= 2018 Donbas general elections =

2018 elections in separatist-held Donbas, Ukraine

General elections were held on 11 November 2018 by the Donetsk and Luhansk People's Republics. As a result of a war that started in April 2014, these internationally unrecognised entities control parts of the Donetsk and Luhansk oblasts in eastern Ukraine, which are together called the Donbas region. They previously held elections in 2014. Voters were asked to elect the Head of the Donetsk People's Republic and Head of the Luhansk People's Republic as well as the deputies for two parliaments: the People's Council of the Donetsk People's Republic with 100 seats, and the People's Council of the Luhansk People's Republic with 50 seats.

==Results==
Acting head of the LPR Leonid Pasechnik won 68.3% of votes, and acting DPR head Denis Pushilin won 60.85% of votes. In parliamentary elections, the "Mir Luganschine" (Peace for Luhansk) movement won 74.13% of votes in LPR, while the "Donetsk Republic" won 72.5% of votes in the DPR.

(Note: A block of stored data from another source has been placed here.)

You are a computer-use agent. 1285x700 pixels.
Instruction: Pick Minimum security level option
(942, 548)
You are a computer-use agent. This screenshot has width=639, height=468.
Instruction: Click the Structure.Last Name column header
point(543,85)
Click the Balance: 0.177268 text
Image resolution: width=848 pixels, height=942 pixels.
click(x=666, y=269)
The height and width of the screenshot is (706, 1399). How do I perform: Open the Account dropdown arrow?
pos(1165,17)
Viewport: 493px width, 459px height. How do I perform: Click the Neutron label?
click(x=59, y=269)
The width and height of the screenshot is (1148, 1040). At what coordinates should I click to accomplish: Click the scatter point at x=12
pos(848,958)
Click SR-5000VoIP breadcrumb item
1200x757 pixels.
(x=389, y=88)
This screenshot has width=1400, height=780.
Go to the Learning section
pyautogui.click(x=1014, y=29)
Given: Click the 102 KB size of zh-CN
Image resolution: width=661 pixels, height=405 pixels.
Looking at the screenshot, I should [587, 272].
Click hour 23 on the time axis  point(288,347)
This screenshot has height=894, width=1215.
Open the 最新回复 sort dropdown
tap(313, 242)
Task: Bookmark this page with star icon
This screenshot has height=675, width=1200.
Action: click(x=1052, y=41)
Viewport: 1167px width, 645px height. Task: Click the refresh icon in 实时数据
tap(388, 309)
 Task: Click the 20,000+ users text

Neither the European Union nor the United States recognized the elections, which they said violate the terms of the Minsk Protocol. Ukraine's President Petro Poroshenko called the elections “illegal and represent yet another example of Russian subversive activity.” Russian government spokesman Dmitry Peskov acknowledged Russia had influence on the region's leaders but said “it is not unlimited.”